The line containing "#liga europy (681, 1353)" marks the end: output every line of the data up to it, and that line too, exactly as written.

:: Input ::

========

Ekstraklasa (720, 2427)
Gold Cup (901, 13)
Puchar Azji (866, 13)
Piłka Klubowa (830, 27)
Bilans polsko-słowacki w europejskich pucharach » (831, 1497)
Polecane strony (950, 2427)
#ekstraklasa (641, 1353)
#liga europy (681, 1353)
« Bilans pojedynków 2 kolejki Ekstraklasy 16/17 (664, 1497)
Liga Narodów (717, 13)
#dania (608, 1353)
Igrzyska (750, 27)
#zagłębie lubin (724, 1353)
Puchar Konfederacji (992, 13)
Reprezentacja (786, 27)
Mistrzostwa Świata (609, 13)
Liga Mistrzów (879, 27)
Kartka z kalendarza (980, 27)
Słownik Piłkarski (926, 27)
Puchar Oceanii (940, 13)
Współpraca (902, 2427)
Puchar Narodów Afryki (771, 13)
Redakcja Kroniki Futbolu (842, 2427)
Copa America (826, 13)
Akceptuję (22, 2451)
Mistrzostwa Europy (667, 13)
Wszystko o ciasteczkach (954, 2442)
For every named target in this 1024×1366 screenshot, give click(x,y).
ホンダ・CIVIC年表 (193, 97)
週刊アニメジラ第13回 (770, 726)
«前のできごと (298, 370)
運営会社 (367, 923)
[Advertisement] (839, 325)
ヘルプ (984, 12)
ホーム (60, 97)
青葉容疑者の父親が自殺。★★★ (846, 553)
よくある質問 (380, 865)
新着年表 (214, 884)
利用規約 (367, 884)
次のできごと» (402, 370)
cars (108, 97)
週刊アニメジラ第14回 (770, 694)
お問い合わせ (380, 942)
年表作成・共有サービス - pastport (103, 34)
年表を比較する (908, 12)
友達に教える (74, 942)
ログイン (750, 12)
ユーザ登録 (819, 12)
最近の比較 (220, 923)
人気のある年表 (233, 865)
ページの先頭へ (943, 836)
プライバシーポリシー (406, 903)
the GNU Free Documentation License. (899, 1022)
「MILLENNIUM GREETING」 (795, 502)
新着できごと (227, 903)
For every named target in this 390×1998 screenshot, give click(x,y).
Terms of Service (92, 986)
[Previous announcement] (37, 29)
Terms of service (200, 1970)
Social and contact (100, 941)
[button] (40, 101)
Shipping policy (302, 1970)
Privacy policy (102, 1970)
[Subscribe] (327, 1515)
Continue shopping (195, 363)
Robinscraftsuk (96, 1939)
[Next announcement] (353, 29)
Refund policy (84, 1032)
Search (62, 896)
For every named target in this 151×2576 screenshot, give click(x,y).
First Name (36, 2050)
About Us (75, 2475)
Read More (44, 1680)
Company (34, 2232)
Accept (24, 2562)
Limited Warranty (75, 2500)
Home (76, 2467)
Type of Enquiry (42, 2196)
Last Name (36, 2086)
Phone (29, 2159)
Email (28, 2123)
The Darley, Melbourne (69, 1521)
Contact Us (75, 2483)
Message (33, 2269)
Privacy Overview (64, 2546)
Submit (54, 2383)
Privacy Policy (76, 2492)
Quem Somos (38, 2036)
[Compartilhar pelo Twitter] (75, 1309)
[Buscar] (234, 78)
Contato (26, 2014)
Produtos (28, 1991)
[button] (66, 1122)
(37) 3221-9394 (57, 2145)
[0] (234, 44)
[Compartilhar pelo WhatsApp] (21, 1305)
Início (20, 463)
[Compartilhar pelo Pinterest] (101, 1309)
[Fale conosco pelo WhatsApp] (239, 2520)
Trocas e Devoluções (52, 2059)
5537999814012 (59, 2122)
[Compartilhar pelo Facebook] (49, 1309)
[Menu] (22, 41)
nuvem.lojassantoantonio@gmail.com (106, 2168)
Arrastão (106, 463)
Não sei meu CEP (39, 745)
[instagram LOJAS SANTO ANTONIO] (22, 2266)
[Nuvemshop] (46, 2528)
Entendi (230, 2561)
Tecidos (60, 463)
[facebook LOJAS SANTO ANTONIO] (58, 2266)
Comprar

========

:: Written answer ::
Ekstraklasa (720, 2427)
Gold Cup (901, 13)
Puchar Azji (866, 13)
Piłka Klubowa (830, 27)
Bilans polsko-słowacki w europejskich pucharach » (831, 1497)
Polecane strony (950, 2427)
#ekstraklasa (641, 1353)
#liga europy (681, 1353)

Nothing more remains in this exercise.